Friday, March 24, 2006

250,000 liters

I taught one of my favorite lessons today. I gave each group of kids two metersticks, a box of markers, and a piece of chart paper, and they had to measure/estimate the volume of the classroom in liters. We pretended that the classroom is a perfect rectangular prism without any furniture or weird ventilation shafts projecting into the space. I started them off by going over the calculations necessary to show that a cubic meter would contain 1000 liters. I showed them roughly how big a cubic meter would be by holding up three meter sticks touching at the corners. I went over the assignment and provided a few hints and ground rules...

No standing on furniture, and no jousting with the meter sticks, or you sit out the rest of the period.

Ms. Frizzle, what does 'jousting' mean?

And then as they lined up to leave the classroom at the end of the period, a discussion began about whether we could really seal off the classroom and fill it with soda. I pointed out that if I had the money to afford that much soda, I'd buy a nicer apartment and take more vacations, and anyway, the custodians wouldn't really appreciate it. The kids suggested that we could put tape around the door and just pour the water in (through the ceiling? I asked). And then one boy at the back of a line started doing a little swimming dance straight out of some undersea mermaid cartoon.

The last time I did this lesson, the kids took nearly two full periods and were still rushed, and their answers varied from about 100,000 L to almost 1,000,000 L. It speaks to the incredible-ness of this year's sixth graders that most groups had an answer before the end of the class period, and that nearly all their answers were between 200,000 and 300,000 L, despite much leeway in their methods for estimating the height of the classroom. One or two groups were off by a power of ten, but they quickly realized their mistake when I went through their math with them.

And after school, another teacher said that the seventh graders must be liking whatever it is we're doing in Science (the seventh graders? Really?). Apparently, during PE class, one of the girls claimed/joked that her shot did not go into the hoop due to the Coriolis effect. Awesome. Anything to create really geeky kids who will over-apply science concepts to explain away their lack of athletic prowess!

Teaching is fantastic. I could not be more in love with my job.

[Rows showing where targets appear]

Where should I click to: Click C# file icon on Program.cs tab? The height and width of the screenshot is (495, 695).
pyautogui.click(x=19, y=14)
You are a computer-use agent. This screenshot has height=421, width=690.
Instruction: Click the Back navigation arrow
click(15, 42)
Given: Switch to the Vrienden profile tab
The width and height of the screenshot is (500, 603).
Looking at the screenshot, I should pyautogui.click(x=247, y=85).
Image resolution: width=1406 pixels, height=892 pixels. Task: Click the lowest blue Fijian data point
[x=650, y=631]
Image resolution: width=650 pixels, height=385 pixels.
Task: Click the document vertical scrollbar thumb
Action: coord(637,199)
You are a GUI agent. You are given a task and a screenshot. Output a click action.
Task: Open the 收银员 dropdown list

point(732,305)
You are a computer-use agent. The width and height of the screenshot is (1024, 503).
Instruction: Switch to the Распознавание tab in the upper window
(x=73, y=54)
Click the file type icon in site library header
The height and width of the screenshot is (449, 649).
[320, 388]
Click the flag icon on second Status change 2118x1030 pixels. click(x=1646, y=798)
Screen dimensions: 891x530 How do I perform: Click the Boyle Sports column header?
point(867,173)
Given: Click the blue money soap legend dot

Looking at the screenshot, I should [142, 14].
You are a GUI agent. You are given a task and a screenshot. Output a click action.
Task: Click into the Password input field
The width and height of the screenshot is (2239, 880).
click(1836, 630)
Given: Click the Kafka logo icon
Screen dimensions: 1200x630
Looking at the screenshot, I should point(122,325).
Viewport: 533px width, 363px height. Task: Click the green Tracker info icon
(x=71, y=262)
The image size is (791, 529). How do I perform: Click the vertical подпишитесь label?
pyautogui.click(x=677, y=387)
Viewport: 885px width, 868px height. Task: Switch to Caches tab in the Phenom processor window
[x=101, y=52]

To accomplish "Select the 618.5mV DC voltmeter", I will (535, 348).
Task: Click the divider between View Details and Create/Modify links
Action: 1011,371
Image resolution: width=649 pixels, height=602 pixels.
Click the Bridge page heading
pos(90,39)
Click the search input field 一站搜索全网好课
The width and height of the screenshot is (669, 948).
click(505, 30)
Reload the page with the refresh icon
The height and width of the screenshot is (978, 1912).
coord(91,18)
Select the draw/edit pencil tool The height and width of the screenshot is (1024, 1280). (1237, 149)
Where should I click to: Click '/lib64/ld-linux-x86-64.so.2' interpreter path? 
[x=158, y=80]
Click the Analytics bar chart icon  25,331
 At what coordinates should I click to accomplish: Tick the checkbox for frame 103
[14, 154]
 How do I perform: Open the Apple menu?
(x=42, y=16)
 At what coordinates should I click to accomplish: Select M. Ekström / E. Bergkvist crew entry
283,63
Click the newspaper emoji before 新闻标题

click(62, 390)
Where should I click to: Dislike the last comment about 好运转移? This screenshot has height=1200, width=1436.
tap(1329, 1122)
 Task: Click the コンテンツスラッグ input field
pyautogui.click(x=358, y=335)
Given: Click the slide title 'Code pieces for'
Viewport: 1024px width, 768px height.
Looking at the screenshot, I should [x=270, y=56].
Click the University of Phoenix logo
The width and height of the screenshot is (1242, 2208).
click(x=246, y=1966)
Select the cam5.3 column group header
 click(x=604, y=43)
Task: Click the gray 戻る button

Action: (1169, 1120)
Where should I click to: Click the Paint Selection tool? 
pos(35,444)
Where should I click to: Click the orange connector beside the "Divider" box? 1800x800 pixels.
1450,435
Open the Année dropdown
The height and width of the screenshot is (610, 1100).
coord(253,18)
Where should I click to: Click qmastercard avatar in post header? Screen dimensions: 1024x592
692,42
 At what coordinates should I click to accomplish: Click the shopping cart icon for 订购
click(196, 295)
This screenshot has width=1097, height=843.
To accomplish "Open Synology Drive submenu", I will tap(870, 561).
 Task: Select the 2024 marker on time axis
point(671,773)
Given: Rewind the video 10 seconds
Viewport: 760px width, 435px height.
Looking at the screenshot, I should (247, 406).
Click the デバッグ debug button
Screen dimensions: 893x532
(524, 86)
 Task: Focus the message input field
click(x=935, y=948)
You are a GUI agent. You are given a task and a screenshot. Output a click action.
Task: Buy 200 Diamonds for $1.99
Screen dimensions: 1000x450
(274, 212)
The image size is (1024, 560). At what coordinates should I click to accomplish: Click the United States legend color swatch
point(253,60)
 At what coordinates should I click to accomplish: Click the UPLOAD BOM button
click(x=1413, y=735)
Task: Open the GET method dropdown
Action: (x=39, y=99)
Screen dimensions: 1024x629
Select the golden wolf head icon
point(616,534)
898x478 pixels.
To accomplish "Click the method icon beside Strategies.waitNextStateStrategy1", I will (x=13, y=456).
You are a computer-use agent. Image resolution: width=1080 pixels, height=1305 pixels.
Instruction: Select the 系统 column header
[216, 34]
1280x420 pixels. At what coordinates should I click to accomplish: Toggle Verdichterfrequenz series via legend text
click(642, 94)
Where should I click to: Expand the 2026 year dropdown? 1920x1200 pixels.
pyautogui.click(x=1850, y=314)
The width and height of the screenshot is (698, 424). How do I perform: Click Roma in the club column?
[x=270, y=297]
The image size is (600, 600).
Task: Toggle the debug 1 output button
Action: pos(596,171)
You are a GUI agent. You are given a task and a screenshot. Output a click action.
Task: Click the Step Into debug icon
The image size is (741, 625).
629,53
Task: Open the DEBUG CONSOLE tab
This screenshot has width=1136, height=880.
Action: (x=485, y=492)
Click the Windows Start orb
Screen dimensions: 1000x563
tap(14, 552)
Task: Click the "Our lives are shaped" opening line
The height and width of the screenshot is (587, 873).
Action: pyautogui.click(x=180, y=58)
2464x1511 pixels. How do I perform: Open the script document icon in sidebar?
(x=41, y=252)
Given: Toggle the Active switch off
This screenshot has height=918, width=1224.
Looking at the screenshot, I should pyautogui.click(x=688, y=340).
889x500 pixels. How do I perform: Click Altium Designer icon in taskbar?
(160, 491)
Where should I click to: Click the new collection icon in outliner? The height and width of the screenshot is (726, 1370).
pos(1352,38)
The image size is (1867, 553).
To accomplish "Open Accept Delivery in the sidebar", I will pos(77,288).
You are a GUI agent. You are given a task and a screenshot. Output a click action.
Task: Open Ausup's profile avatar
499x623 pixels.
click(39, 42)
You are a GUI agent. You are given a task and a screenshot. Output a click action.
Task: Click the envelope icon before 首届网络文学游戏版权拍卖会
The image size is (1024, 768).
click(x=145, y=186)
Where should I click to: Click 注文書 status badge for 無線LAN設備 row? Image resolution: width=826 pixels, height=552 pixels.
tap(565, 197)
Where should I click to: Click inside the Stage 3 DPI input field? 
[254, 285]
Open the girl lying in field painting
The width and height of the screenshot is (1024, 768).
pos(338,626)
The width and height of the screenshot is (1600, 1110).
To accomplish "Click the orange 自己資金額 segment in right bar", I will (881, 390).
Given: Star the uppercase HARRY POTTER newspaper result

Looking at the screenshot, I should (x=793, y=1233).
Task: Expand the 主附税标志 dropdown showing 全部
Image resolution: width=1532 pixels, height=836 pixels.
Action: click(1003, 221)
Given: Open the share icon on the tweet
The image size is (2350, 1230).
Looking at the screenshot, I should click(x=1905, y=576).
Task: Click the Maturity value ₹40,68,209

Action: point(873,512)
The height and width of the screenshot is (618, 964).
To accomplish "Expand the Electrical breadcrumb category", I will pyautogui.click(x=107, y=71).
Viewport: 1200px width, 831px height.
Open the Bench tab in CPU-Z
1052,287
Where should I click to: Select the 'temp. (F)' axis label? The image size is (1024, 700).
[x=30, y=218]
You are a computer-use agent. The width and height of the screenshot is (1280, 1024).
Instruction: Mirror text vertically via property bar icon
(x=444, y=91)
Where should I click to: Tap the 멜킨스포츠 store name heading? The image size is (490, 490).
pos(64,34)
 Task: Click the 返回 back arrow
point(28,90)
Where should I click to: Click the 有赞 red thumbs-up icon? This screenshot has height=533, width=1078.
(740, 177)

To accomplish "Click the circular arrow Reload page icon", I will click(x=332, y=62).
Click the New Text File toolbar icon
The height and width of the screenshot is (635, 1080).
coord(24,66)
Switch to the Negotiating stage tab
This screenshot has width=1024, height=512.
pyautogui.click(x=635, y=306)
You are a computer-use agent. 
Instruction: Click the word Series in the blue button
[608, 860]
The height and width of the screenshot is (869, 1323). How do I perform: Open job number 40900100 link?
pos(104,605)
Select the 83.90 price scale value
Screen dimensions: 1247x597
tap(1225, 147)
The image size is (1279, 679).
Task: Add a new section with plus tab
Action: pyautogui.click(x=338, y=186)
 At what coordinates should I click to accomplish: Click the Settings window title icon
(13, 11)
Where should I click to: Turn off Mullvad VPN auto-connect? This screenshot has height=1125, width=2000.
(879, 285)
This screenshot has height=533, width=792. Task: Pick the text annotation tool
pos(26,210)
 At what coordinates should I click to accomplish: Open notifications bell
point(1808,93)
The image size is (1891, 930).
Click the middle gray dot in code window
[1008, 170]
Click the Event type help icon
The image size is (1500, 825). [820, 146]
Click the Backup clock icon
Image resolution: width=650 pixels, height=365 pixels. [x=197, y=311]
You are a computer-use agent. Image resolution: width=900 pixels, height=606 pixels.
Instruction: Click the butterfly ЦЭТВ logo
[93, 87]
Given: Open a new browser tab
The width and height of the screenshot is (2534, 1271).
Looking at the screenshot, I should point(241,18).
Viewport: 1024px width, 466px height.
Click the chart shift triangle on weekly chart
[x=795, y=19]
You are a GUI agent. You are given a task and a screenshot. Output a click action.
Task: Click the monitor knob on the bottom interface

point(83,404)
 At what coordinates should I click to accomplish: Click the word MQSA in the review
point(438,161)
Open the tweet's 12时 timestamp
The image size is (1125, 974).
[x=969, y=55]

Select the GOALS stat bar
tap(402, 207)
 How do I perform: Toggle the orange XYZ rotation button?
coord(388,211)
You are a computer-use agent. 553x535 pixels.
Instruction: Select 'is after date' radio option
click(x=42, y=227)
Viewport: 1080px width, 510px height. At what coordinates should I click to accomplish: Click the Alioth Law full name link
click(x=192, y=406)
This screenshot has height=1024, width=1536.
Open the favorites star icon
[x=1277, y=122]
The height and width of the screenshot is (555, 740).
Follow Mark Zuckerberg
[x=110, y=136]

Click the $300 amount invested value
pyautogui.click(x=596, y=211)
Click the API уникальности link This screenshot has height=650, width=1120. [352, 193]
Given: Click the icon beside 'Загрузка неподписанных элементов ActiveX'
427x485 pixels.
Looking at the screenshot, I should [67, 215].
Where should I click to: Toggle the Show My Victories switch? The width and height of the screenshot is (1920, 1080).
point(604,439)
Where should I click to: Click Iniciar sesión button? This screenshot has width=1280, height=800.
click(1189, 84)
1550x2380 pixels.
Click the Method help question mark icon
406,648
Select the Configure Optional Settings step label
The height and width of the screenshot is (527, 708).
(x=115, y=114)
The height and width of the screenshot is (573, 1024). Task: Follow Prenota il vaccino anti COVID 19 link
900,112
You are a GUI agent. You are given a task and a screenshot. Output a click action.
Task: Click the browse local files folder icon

=== Problems and tasks ===
**A)** In the blog post on the classroom volume lesson, how many liters does a cubic meter hold?
**B)** List every supply that the blog post on the classroom volume lesson says each group of kids received.
**C)** Resume the blog post on the classroom volume lesson after its final sentence.
None of the items are needed here.

=== Answers below ===
**A)** 1000 liters

**B)**
- Two metersticks
- A box of markers
- A piece of chart paper

**C)**
And I hate my job, and had an awful day, and am seriously considering leaving. My interactions with a few of my colleagues are really tumultuous right now - and I'm not generally a tumultuous person - and it's not always their fault. Today it was mine. I don't want to go into it any deeper; it just upsets me because I am not always the person I want to be, and occasionally far from it.

It's weird how things can be so good and so bad at the same time, how I can feel like I've contributed to creating the most amazing school, and how I can feel like I want to escape so badly, how I can yearn for leadership and recognition and to make a bigger difference on the one hand, and long to be allowed to just teach on the other.

Do you ever stop growing up and feel like you've figured things out? (And would that even be a good thing?)

12 Comments:

Blogger "Ms. Cornelius" said...

Listen, take a deep breath. DEEEEEEEEEEEEEEper.

We all have days like that.

There were times when I considered 90% of the guys I teach with to be complete and total moronic juvenile delinquents. Then, when my dad was dying, they contributed lesson plans and checked the room and sent flowers and offered to grade my tests and sent me home when I was feeling scared.

But your colleagues may not be like that, I know. But you have to keep doing your job. You've got a gift.

Peace.

10:34 PM  
Blogger Nancy said...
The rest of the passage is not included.